The company announced on Wednesday that National Futures Association (NFA), a self-regulatory organization for the US derivatives sector, had granted permission to small investors for them to trade futures contracts on tokens like bitcoin on their market.
It is also a rare victory for the San Francisco group, which has spent most of this year a data clashing with American regulat. This is a rare win for the San Francisco-based group that has spent most of the year fighting with American regulators.
The Securities and Exchange Commission (SEC) charged Coinbase in June with operating an unregistered clearing agency, national securities exchange and broker. Coinbase has denied the charges, and said that it will contest the case.
This is the first time that a crypto group was designated as a Futures Commission Merchant, or FCM. It also puts the company into competition with traditional brokers of futures, like Interactive Brokers. Previously, the exchange only allowed institutional investors to trade futures.
Christopher Perkins, former head of OTC Clearing at Citigroup and president of cryptocurrency investment firm Coinfund, called the NFA’s approval “a big deal”.

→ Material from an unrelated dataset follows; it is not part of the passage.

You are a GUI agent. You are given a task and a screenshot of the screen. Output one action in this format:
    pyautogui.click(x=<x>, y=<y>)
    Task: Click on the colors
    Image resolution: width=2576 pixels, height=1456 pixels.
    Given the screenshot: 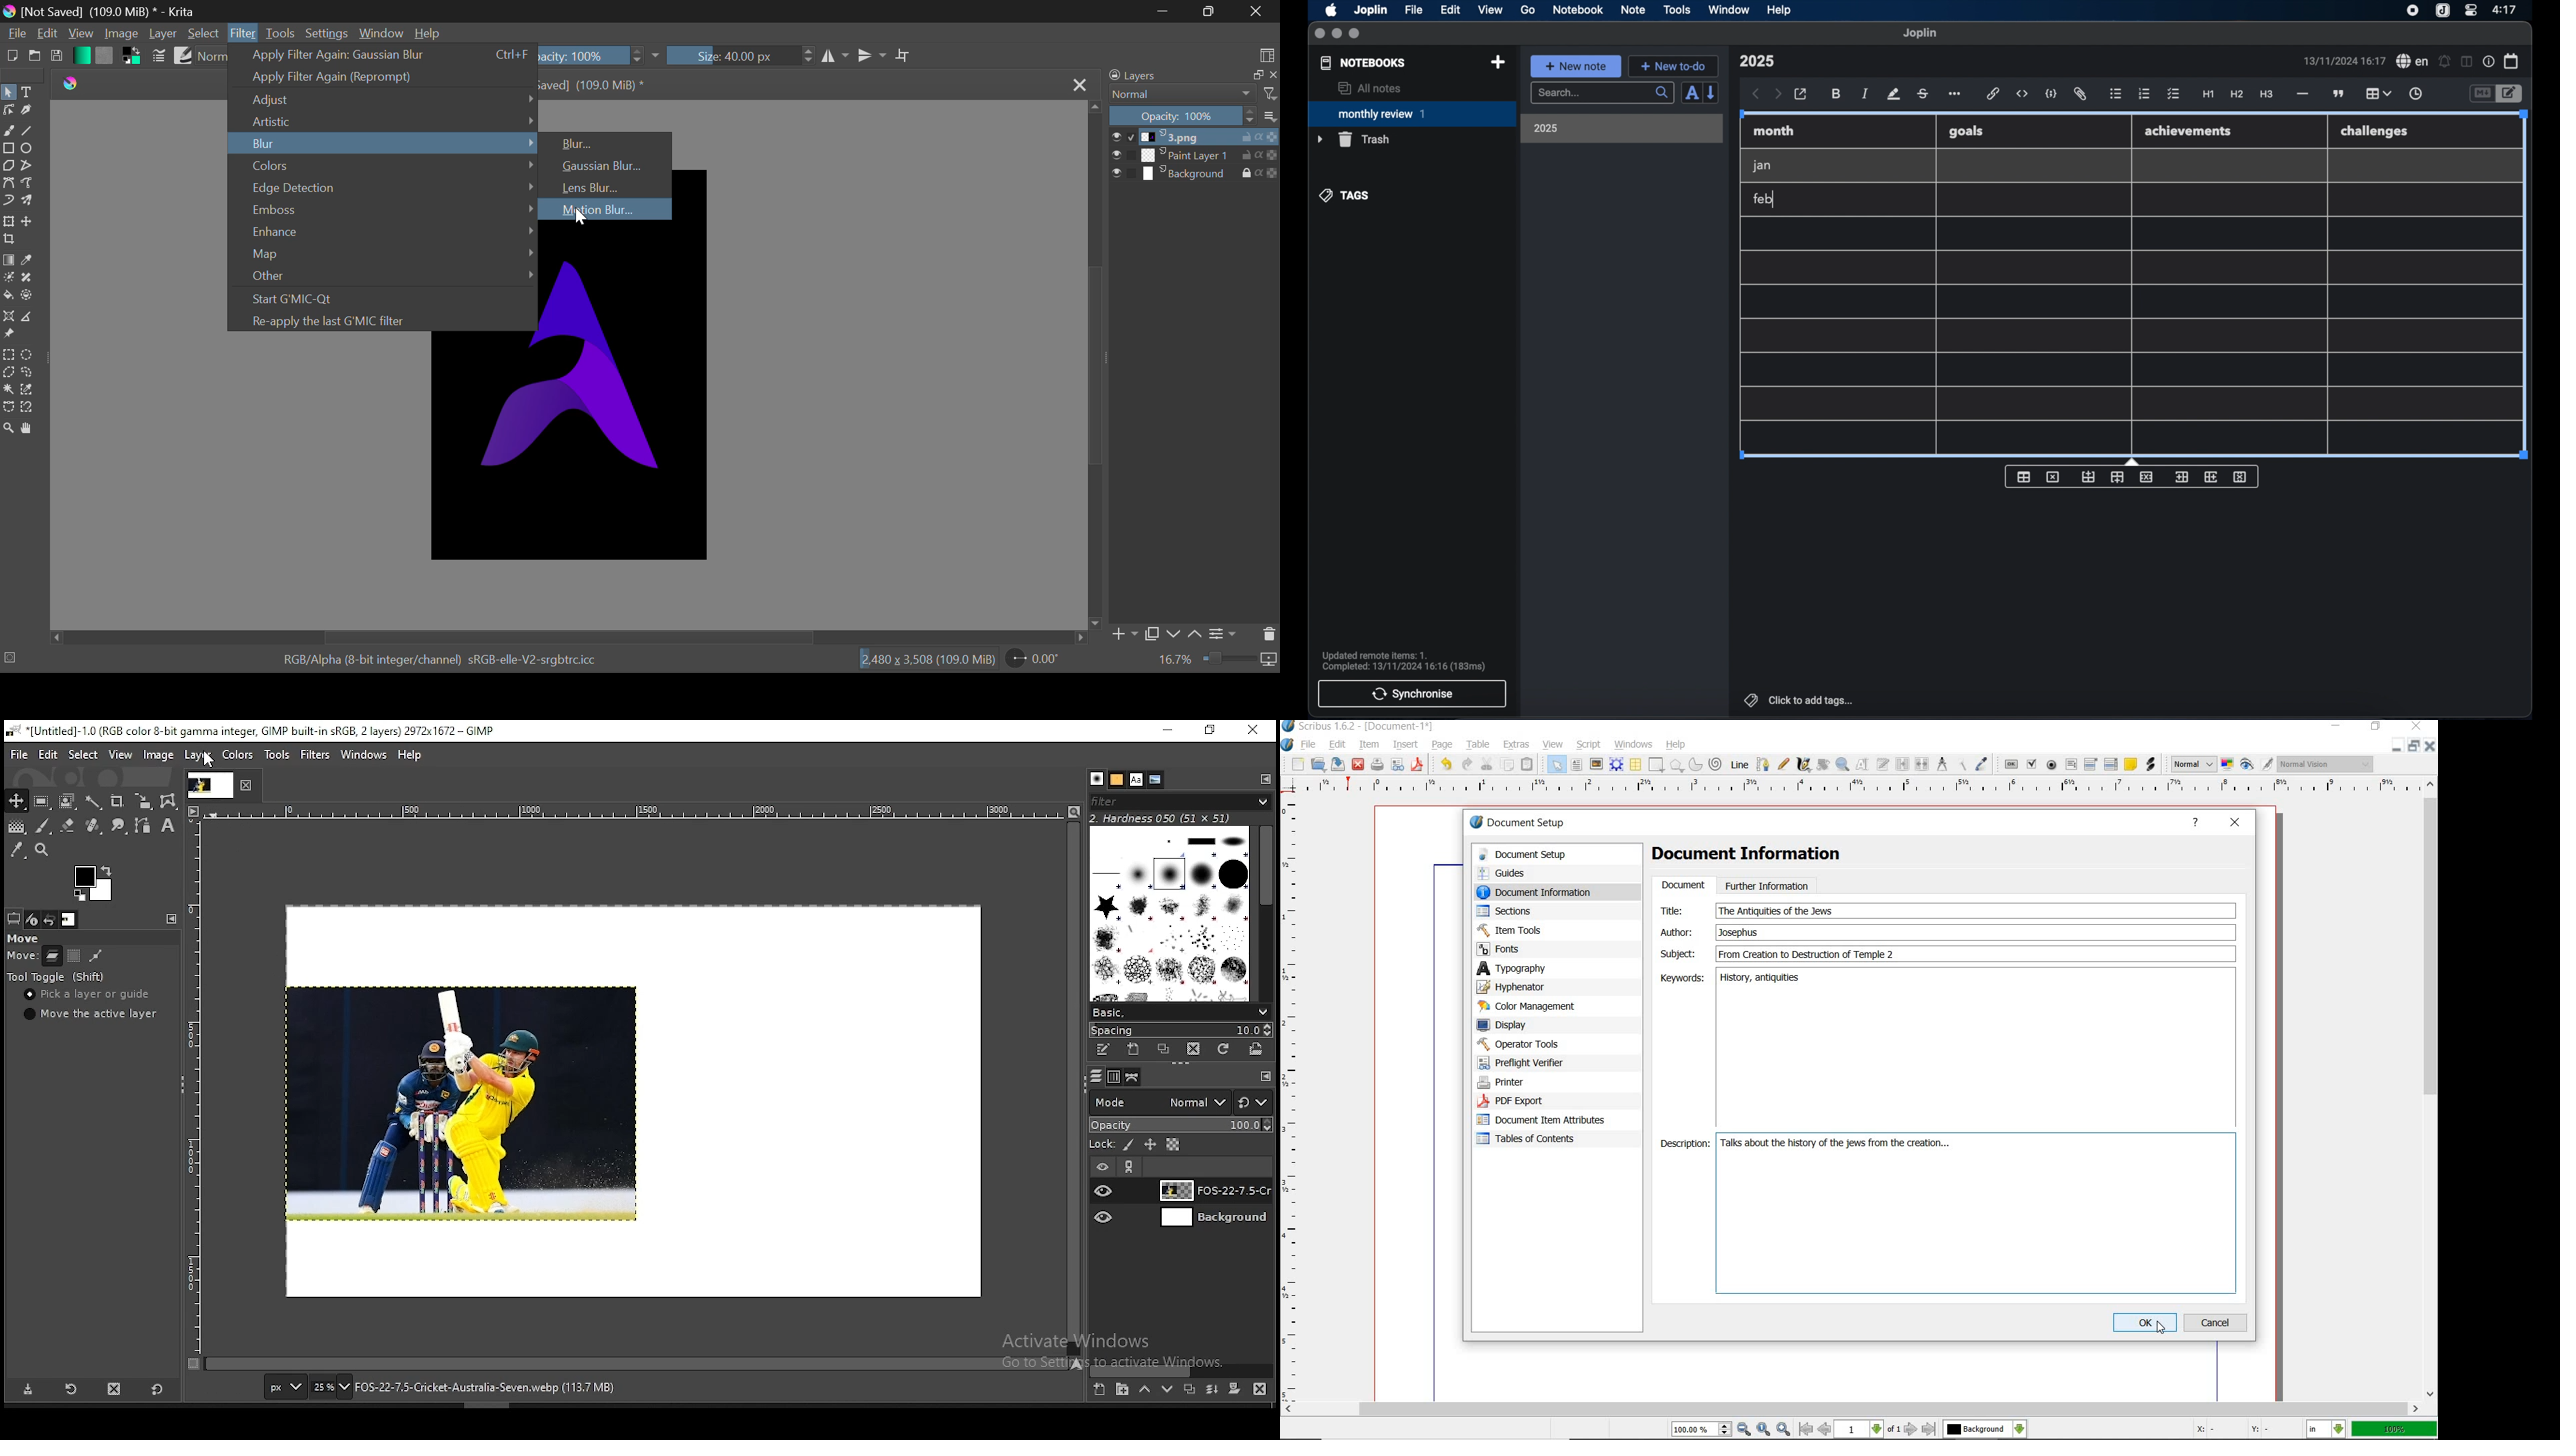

He noted that fewer brokers were able to take on the role as an FCM, because the rules enacted after the 2008 crisis made the industry less lucrative and concentrated it into the hands of only a few large banks. The traditional market infrastructure was unable to keep up with the volatility and speed of crypto markets.
Perkins stated that “this has left crypto market players in a difficult situation — unable access derivative markets in order to hedge their risk, particularly in a manner which segregates and safeguards their collateral.”
“We’ve had problems with counterparty risks with FTX and Celsius, as we’ve seen with crypto. . . “For someone like Coinbase, to step in the void is a huge victory,” he said.
Nearly three quarters of the daily trading volume on crypto markets is accounted for by derivatives markets. According to CCData, around $2bn worth of deals are traded every day. Although CME Group, a US-based regulated exchange, offers crypto futures it only has 2% of the market. The majority of transactions take place at overseas exchanges like OKX and Huobi.
Greg Tusar said, “This is an important milestone that reaffirms the commitment of Coinbase to run a compliant and regulated business.”
Coinbase defends its staking activity against several state regulators in the United States, some of whom have issued orders to cease and desist.
Staking is a method where users lock their crypto assets in a crypto exchange wallet and give the exchange permission to stake them on other crypto projects which offer yield or interest.